Which lines below contain the word "agent"? Copy each of them.

Input
BEGIN
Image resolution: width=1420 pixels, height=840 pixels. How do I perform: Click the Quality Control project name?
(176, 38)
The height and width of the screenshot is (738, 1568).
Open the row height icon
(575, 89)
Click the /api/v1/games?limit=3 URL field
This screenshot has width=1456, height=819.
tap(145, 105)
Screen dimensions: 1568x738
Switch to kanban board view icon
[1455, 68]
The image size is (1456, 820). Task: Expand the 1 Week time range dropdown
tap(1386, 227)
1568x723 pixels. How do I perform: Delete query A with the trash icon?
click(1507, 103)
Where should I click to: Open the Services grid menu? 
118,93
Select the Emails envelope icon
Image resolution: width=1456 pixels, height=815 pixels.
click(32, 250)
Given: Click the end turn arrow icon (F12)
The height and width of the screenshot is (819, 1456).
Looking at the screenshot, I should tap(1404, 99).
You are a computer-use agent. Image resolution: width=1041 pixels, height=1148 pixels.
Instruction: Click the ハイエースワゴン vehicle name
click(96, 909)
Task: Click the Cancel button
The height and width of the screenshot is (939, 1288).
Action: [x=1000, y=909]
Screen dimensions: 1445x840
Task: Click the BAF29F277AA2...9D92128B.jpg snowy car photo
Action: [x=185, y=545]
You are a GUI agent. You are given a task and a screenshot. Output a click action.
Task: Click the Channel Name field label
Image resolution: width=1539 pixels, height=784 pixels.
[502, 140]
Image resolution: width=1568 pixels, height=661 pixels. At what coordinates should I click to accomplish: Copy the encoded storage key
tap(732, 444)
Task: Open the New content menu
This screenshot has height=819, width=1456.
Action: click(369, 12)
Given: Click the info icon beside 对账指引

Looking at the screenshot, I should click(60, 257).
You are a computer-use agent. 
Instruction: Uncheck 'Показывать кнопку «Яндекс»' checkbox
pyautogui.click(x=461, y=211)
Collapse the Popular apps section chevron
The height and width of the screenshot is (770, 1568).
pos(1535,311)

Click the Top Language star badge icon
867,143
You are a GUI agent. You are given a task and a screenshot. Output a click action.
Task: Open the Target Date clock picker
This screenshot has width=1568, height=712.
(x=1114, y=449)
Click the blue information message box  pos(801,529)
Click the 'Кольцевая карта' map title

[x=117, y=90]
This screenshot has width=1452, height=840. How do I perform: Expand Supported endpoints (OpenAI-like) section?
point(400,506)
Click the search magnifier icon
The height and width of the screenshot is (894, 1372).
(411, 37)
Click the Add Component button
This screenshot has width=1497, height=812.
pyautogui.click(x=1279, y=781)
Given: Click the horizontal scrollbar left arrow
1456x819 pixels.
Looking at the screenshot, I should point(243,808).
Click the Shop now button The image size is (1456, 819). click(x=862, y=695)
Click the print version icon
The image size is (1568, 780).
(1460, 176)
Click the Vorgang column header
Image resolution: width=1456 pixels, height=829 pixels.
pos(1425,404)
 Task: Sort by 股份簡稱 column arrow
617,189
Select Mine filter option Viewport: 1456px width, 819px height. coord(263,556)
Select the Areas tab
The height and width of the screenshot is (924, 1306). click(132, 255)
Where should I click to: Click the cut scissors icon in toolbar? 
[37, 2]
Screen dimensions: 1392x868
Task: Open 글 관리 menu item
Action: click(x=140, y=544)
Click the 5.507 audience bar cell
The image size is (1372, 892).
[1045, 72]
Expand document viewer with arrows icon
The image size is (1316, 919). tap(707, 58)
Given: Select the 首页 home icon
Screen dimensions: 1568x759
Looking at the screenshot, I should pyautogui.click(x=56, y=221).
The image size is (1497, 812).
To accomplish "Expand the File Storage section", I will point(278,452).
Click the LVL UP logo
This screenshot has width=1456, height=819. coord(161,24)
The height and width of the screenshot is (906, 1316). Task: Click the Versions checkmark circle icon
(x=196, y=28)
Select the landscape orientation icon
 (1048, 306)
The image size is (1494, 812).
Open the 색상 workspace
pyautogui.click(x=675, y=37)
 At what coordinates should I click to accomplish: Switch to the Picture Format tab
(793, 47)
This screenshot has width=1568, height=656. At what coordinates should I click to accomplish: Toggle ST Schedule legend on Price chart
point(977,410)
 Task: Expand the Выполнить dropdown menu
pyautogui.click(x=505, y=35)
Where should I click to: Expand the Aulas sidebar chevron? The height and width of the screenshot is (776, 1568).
END
Response to the exercise
You are a computer-use agent. Image resolution: width=1041 pixels, height=1148 pixels.
You are a GUI agent. You are given a task and a screenshot. Output a click action.
You are a computer-use agent. 
You are a GUI agent. You are given a task and a screenshot. Output a click action.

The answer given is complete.